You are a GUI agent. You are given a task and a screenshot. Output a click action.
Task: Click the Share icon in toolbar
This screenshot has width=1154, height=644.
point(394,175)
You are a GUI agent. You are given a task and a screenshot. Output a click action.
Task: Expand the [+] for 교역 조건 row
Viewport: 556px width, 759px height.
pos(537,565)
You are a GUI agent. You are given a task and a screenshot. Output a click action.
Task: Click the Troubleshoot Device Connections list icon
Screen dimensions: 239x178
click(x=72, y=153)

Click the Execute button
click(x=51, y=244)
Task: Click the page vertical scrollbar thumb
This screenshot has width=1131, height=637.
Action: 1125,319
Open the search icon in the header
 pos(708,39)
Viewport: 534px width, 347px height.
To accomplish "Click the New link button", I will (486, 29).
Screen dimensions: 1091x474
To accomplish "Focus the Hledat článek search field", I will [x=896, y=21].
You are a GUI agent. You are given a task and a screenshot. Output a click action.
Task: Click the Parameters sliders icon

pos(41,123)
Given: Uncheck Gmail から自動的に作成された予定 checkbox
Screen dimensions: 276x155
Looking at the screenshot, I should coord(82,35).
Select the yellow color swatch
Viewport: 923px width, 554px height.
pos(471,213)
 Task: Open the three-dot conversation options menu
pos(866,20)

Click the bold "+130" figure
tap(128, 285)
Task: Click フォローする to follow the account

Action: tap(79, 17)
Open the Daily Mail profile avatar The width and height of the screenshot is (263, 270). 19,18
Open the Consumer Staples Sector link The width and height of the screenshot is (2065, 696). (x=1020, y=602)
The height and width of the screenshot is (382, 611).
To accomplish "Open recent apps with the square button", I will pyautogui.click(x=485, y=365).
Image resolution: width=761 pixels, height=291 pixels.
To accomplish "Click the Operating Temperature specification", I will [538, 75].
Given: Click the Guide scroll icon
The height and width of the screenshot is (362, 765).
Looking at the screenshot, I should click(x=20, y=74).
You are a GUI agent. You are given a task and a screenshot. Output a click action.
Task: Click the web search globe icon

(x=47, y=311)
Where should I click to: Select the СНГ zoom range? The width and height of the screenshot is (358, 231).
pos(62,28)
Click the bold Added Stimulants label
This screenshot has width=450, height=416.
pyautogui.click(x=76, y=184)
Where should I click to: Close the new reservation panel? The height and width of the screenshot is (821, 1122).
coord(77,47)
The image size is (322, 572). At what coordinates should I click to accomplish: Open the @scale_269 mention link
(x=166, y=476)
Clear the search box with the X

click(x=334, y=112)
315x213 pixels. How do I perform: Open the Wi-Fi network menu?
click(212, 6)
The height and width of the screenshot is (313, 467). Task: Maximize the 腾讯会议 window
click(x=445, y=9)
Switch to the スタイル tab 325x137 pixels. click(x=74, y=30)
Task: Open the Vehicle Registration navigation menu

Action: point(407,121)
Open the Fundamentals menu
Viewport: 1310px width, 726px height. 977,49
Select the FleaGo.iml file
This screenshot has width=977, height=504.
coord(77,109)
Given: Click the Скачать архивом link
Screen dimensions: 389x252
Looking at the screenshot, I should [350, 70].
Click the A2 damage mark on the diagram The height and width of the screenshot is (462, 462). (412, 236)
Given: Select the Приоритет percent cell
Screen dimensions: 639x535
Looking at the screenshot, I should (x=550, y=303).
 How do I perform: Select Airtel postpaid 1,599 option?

YOUR OBJECTIVE: Could you give the records again, exactly as they appear?

OUTPUT:
You are a GUI agent. You are given a task and a screenshot. Output a click action.
Task: Click the Share icon in toolbar
This screenshot has width=1154, height=644.
point(394,175)
You are a GUI agent. You are given a task and a screenshot. Output a click action.
Task: Expand the [+] for 교역 조건 row
Viewport: 556px width, 759px height.
pos(537,565)
You are a GUI agent. You are given a task and a screenshot. Output a click action.
Task: Click the Troubleshoot Device Connections list icon
Screen dimensions: 239x178
click(x=72, y=153)

Click the Execute button
click(x=51, y=244)
Task: Click the page vertical scrollbar thumb
This screenshot has width=1131, height=637.
Action: 1125,319
Open the search icon in the header
 pos(708,39)
Viewport: 534px width, 347px height.
To accomplish "Click the New link button", I will (486, 29).
Screen dimensions: 1091x474
To accomplish "Focus the Hledat článek search field", I will [x=896, y=21].
You are a GUI agent. You are given a task and a screenshot. Output a click action.
Task: Click the Parameters sliders icon

pos(41,123)
Given: Uncheck Gmail から自動的に作成された予定 checkbox
Screen dimensions: 276x155
Looking at the screenshot, I should coord(82,35).
Select the yellow color swatch
Viewport: 923px width, 554px height.
pos(471,213)
 Task: Open the three-dot conversation options menu
pos(866,20)

Click the bold "+130" figure
tap(128, 285)
Task: Click フォローする to follow the account

Action: tap(79, 17)
Open the Daily Mail profile avatar The width and height of the screenshot is (263, 270). 19,18
Open the Consumer Staples Sector link The width and height of the screenshot is (2065, 696). (x=1020, y=602)
The height and width of the screenshot is (382, 611).
To accomplish "Open recent apps with the square button", I will pyautogui.click(x=485, y=365).
Image resolution: width=761 pixels, height=291 pixels.
To accomplish "Click the Operating Temperature specification", I will [538, 75].
Given: Click the Guide scroll icon
The height and width of the screenshot is (362, 765).
Looking at the screenshot, I should click(x=20, y=74).
You are a GUI agent. You are given a task and a screenshot. Output a click action.
Task: Click the web search globe icon

(x=47, y=311)
Where should I click to: Select the СНГ zoom range? The width and height of the screenshot is (358, 231).
pos(62,28)
Click the bold Added Stimulants label
This screenshot has width=450, height=416.
pyautogui.click(x=76, y=184)
Where should I click to: Close the new reservation panel? The height and width of the screenshot is (821, 1122).
coord(77,47)
The image size is (322, 572). At what coordinates should I click to accomplish: Open the @scale_269 mention link
(x=166, y=476)
Clear the search box with the X

click(x=334, y=112)
315x213 pixels. How do I perform: Open the Wi-Fi network menu?
click(212, 6)
The height and width of the screenshot is (313, 467). Task: Maximize the 腾讯会议 window
click(x=445, y=9)
Switch to the スタイル tab 325x137 pixels. click(x=74, y=30)
Task: Open the Vehicle Registration navigation menu

Action: point(407,121)
Open the Fundamentals menu
Viewport: 1310px width, 726px height. 977,49
Select the FleaGo.iml file
This screenshot has width=977, height=504.
coord(77,109)
Given: Click the Скачать архивом link
Screen dimensions: 389x252
Looking at the screenshot, I should [350, 70].
Click the A2 damage mark on the diagram The height and width of the screenshot is (462, 462). (412, 236)
Given: Select the Приоритет percent cell
Screen dimensions: 639x535
Looking at the screenshot, I should (x=550, y=303).
 How do I perform: Select Airtel postpaid 1,599 option?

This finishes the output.